Collected data
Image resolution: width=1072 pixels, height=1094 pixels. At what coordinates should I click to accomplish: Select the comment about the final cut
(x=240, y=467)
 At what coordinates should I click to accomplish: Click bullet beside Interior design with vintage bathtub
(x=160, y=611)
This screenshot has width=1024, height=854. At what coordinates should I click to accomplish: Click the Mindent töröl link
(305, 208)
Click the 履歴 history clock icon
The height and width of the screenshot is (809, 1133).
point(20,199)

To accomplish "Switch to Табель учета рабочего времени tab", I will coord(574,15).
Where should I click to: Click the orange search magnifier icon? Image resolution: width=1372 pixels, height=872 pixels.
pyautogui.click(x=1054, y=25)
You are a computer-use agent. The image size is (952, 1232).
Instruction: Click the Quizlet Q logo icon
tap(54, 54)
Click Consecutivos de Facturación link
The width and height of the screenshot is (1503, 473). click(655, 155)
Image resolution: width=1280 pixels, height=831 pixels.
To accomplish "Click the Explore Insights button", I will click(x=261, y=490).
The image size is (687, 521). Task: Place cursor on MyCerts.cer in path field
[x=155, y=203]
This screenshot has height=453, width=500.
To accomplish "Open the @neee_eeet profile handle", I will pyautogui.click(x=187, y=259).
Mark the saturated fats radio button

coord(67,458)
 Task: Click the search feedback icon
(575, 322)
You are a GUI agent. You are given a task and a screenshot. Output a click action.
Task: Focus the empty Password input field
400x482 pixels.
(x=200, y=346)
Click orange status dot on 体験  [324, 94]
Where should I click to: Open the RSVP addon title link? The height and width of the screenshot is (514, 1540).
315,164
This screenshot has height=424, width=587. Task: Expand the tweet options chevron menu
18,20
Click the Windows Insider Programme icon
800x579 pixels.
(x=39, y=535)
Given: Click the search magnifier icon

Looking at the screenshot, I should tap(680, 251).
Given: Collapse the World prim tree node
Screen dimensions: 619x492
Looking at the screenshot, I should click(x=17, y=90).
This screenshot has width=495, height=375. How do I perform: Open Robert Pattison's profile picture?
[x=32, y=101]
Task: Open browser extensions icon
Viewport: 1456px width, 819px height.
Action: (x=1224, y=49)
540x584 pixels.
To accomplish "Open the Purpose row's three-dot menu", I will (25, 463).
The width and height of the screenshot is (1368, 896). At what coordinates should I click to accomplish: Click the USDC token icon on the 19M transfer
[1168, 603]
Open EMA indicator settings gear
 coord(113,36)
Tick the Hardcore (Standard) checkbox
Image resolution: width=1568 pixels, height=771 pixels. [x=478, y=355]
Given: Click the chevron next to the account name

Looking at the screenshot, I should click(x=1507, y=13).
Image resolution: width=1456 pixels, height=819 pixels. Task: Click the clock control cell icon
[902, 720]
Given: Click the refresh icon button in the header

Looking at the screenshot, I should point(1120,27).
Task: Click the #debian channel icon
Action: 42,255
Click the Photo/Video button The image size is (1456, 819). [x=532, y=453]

EXERCISE DETAILS:
Copy out, word for word, everything from the row containing "The width and height of the screenshot is (1368, 896)." down to the last of the rows above.

PROBLEM SOLUTION:
The width and height of the screenshot is (1368, 896). At what coordinates should I click to accomplish: Click the USDC token icon on the 19M transfer
[1168, 603]
Open EMA indicator settings gear
 coord(113,36)
Tick the Hardcore (Standard) checkbox
Image resolution: width=1568 pixels, height=771 pixels. [x=478, y=355]
Given: Click the chevron next to the account name

Looking at the screenshot, I should click(x=1507, y=13).
Image resolution: width=1456 pixels, height=819 pixels. Task: Click the clock control cell icon
[902, 720]
Given: Click the refresh icon button in the header

Looking at the screenshot, I should point(1120,27).
Task: Click the #debian channel icon
Action: 42,255
Click the Photo/Video button The image size is (1456, 819). [x=532, y=453]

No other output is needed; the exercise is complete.